Service-oriented architectures (SOA) can be helpful here, because they allow services to accelerate decision-making, for example information can come from an external rating agency rather than from a lower-cost, but slower, internal rating system. Because services feature re-usable technical application components, they greatly help process automation. These components are merged into workflows via the BPM system in accordance with each department’s needs.
In an ideal world
In an ideal world, a BPM system consists of a set of interdependent solutions that map business processes at a departmental level and allow collaboration between departments, business analysts and the IT department. Thus, processes can be modelled and visualised enabling new individual process steps, specified with the necessary business logic on the basis of set rules.

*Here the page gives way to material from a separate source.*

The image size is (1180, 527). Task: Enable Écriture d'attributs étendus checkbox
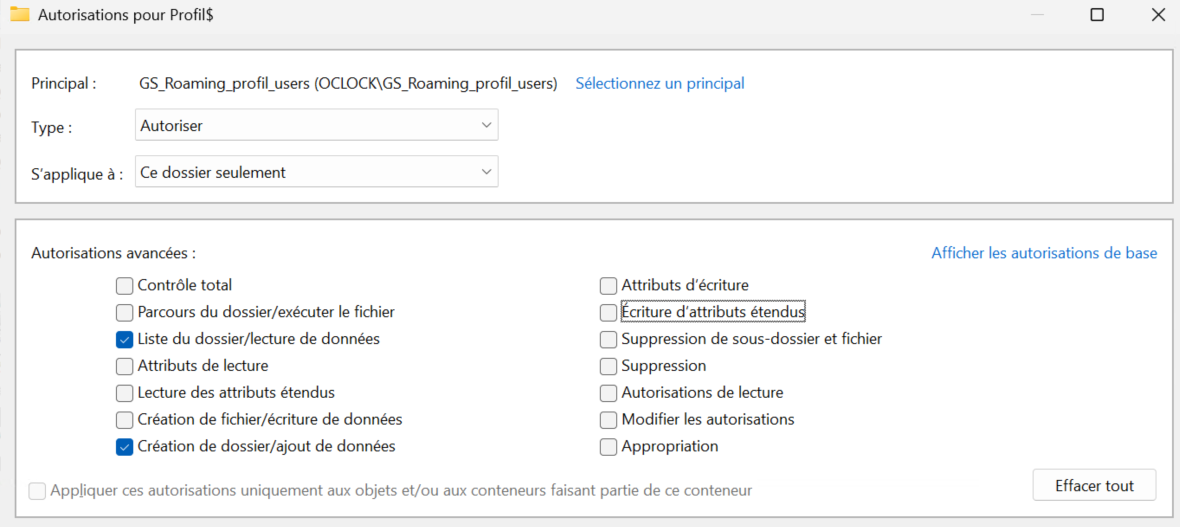coord(608,312)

They are then executed in a data-flow environment. It is advisable to select a solution that supports the simulation of processes before they go live, which makes it possible to test different scenarios and check the amount of time and resources needed for the processes.
But BPM can do much, much more. It follows the entire life cycle of a process, which is beneficial because competitive advantages arise only if the focus is not just on one-time automation of processes, but also on continually updating them.
With the help of business activity monitoring (BAM) tools, business users can monitor and analyse a process’s performance to make any necessary corrections to the process that will add lasting value. For example, resource planning can be improved when BAM helps determine when loan applications tend to pile up.
Service-oriented architectures and BPM complement each other to provide truly flexible corporate IT: the SOA forms the technological basis for BPM, and BPM delivers the technological framework for implementing services.